Japanese retailers do not insist on downtown spots, and prefer populated areas near new urban zones like District 7.

Another Japanese retailer and one of Asia's leading ones, AEON, has also announced plans to enter Vietnam in 2014 with the biggest shopping mall in western HCMC.

The 3.51-hectare mall will be located at Celadon City, an 82-hectare urban area in Tan Phu District.

Lotte, the fifth biggest retailer in South Korea, already has five supermarkets in Vietnam and is expected to open 30 more in the five largest cities -- Hanoi, HCMC, Hai Phong, Da Nang, and Can Tho.

The retailer has two outlets in HCMC and one each in neighboring Dong Nai Province, Hanoi, and Da Nang. It recently took over HCMC's famous Legend hotel.

Fast food brand like KFC, Burger King, and pizza chains have always been doing well in Vietnam. So is newcomer Starbucks.

Starbucks CEO Howard Schultz told the Wall Street Journal that its first and only Vietnamese outlet in HCMC is exceeding expectations.

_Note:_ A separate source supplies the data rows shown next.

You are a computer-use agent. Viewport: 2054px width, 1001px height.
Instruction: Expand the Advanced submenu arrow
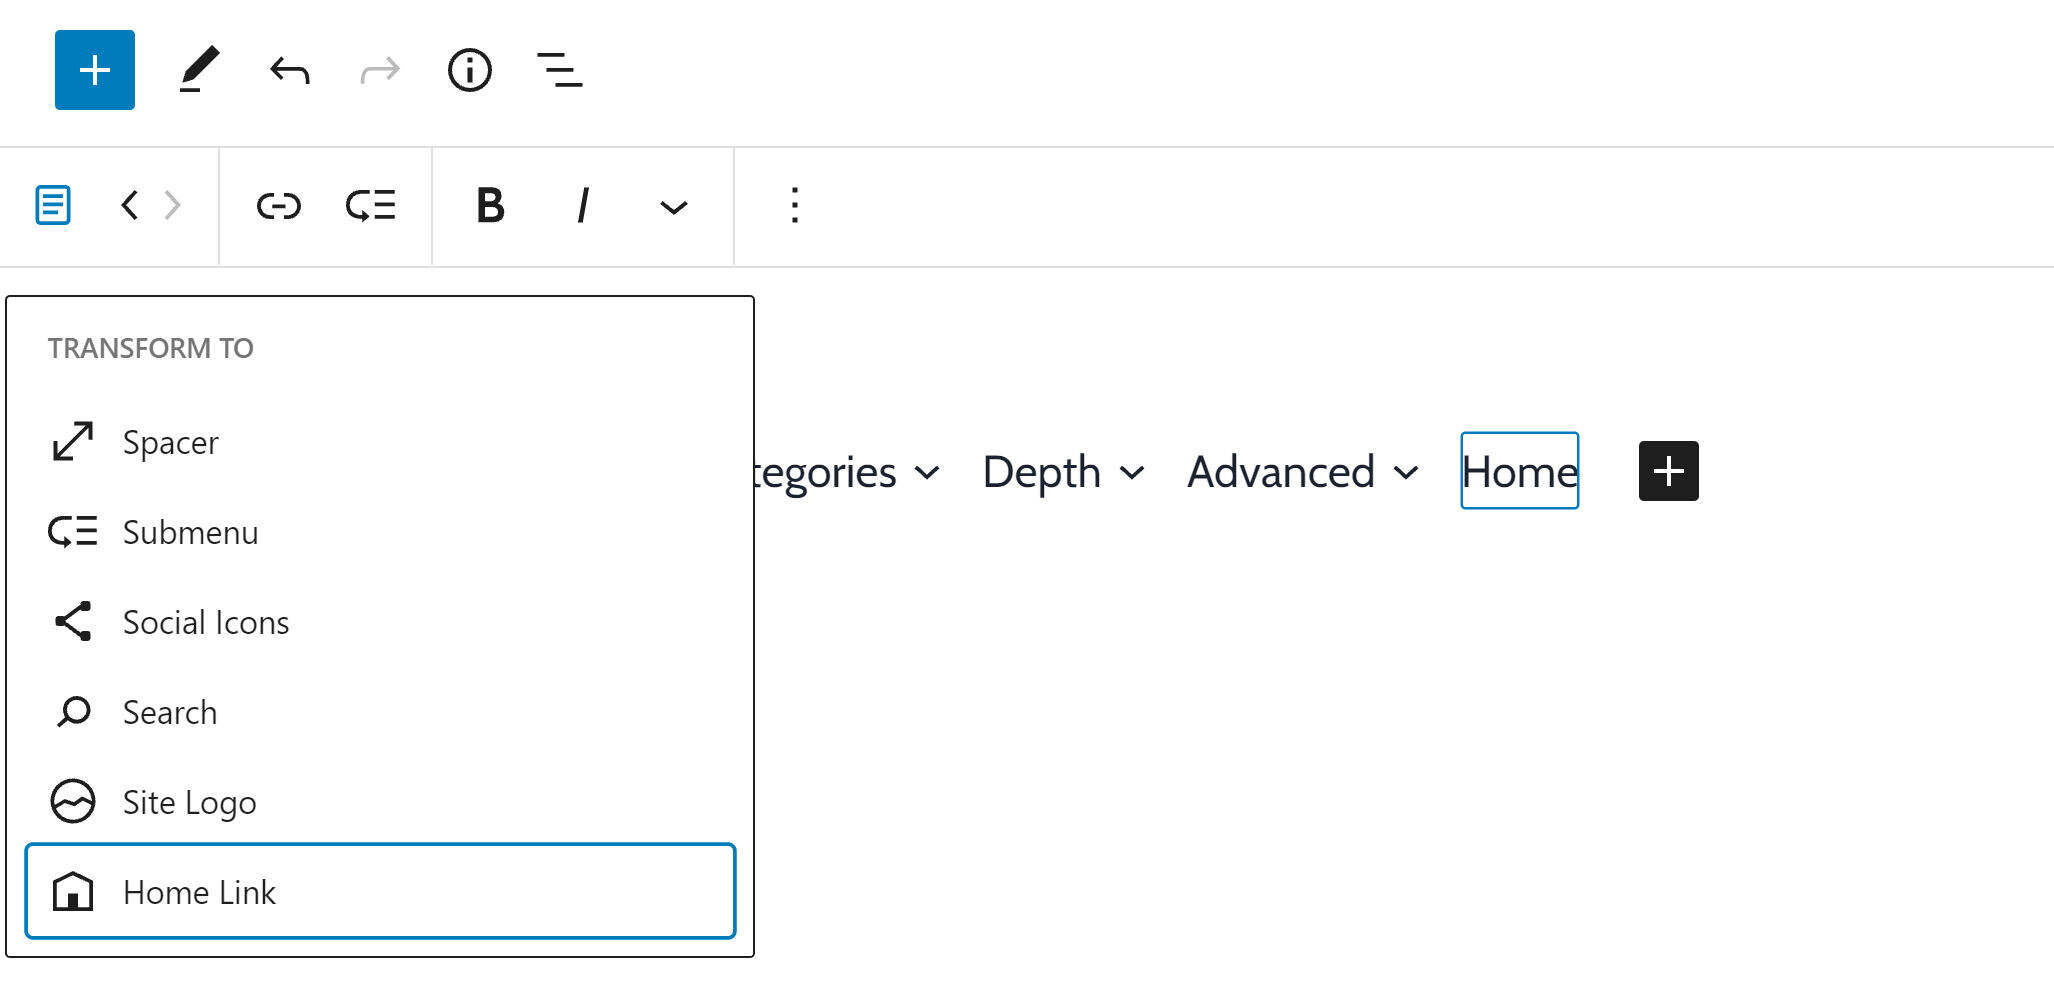[1406, 473]
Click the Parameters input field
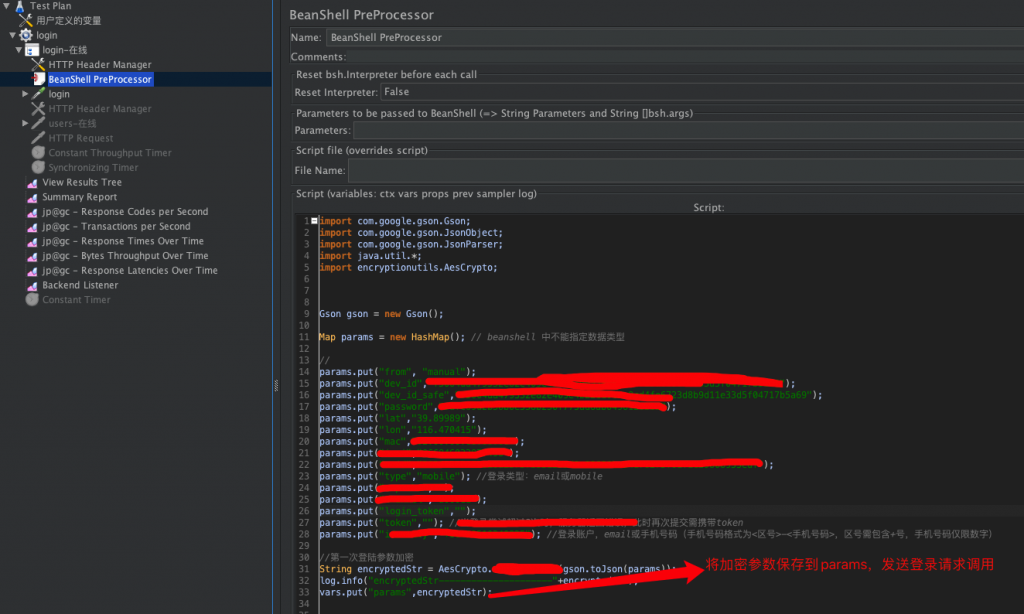This screenshot has width=1024, height=614. point(685,130)
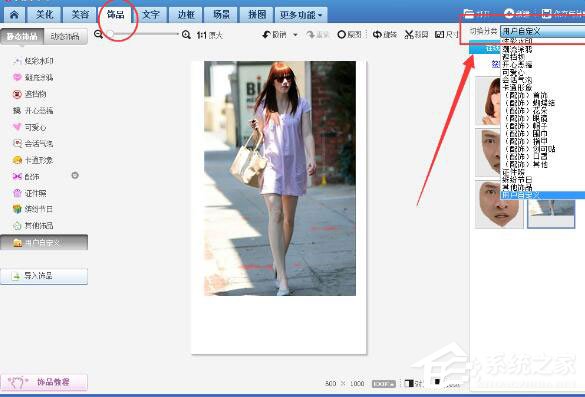
Task: Click the 饰品教程 tutorial button
Action: click(x=44, y=382)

The country, where more than eight million people are still hungry - a four-fold drop from a decade ago -- according to the UN's FAO, is also considered a promising market for wine.

There was a delegation of 11 wine producers from Australia in June. Yasmin Power, head of wine and beverages in the Victorian government's Department of State Development, Business and Innovation, said during the visit that the companies are willing to step in once they can find Vietnamese partners experienced in the market and having good distribution systems.

Johnathan Hanh Nguyen, chairman of Imex Pan Pacific, one of the largest conglomerates in Vietnam, told VnExpress that there is a wave of international retailers coming into Vietnam as the country is "becoming a retailing heaven.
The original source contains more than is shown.